** Input follows **
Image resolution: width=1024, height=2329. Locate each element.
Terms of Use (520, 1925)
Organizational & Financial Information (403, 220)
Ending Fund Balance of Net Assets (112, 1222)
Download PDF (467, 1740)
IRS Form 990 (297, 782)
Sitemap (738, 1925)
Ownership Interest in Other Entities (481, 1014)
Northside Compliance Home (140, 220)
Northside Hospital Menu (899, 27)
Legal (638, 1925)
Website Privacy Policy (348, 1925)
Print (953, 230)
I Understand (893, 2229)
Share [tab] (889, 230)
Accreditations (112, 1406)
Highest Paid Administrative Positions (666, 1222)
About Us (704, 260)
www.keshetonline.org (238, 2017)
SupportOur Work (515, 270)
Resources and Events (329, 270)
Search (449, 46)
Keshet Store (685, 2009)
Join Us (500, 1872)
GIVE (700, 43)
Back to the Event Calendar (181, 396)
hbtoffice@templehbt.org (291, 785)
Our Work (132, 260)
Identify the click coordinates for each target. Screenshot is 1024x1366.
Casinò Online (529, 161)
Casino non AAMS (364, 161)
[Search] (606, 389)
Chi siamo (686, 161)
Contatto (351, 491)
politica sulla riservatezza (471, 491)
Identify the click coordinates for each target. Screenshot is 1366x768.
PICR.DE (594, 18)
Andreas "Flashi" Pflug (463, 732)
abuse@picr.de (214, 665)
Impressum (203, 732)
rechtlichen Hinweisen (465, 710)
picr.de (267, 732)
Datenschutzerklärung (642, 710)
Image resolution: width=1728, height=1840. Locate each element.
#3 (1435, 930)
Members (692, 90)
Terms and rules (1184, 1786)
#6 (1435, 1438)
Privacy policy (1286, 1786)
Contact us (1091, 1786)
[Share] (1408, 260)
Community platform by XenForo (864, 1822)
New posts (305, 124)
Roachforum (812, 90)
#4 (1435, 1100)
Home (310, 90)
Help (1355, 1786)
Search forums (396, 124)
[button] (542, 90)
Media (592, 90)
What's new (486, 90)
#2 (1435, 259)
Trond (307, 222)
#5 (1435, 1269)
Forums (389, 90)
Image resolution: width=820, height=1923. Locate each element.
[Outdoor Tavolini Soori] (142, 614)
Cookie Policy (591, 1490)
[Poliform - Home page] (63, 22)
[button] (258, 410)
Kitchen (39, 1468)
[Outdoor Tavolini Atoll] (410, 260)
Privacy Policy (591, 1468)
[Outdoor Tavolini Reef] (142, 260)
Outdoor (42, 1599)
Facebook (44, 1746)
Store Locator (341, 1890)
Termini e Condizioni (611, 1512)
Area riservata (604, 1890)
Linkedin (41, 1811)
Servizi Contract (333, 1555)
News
** End of Input **
What is required: Repeat exactly the lines above, starting with the line that contains "#3 (1435, 930)" and ending with the last line, both included, and nothing else.

Completed task:
#3 (1435, 930)
Members (692, 90)
Terms and rules (1184, 1786)
#6 (1435, 1438)
Privacy policy (1286, 1786)
Contact us (1091, 1786)
[Share] (1408, 260)
Community platform by XenForo (864, 1822)
New posts (305, 124)
Roachforum (812, 90)
#4 (1435, 1100)
Home (310, 90)
Help (1355, 1786)
Search forums (396, 124)
[button] (542, 90)
Media (592, 90)
What's new (486, 90)
#2 (1435, 259)
Trond (307, 222)
#5 (1435, 1269)
Forums (389, 90)
Image resolution: width=820, height=1923. Locate each element.
[Outdoor Tavolini Soori] (142, 614)
Cookie Policy (591, 1490)
[Poliform - Home page] (63, 22)
[button] (258, 410)
Kitchen (39, 1468)
[Outdoor Tavolini Atoll] (410, 260)
Privacy Policy (591, 1468)
[Outdoor Tavolini Reef] (142, 260)
Outdoor (42, 1599)
Facebook (44, 1746)
Store Locator (341, 1890)
Termini e Condizioni (611, 1512)
Area riservata (604, 1890)
Linkedin (41, 1811)
Servizi Contract (333, 1555)
News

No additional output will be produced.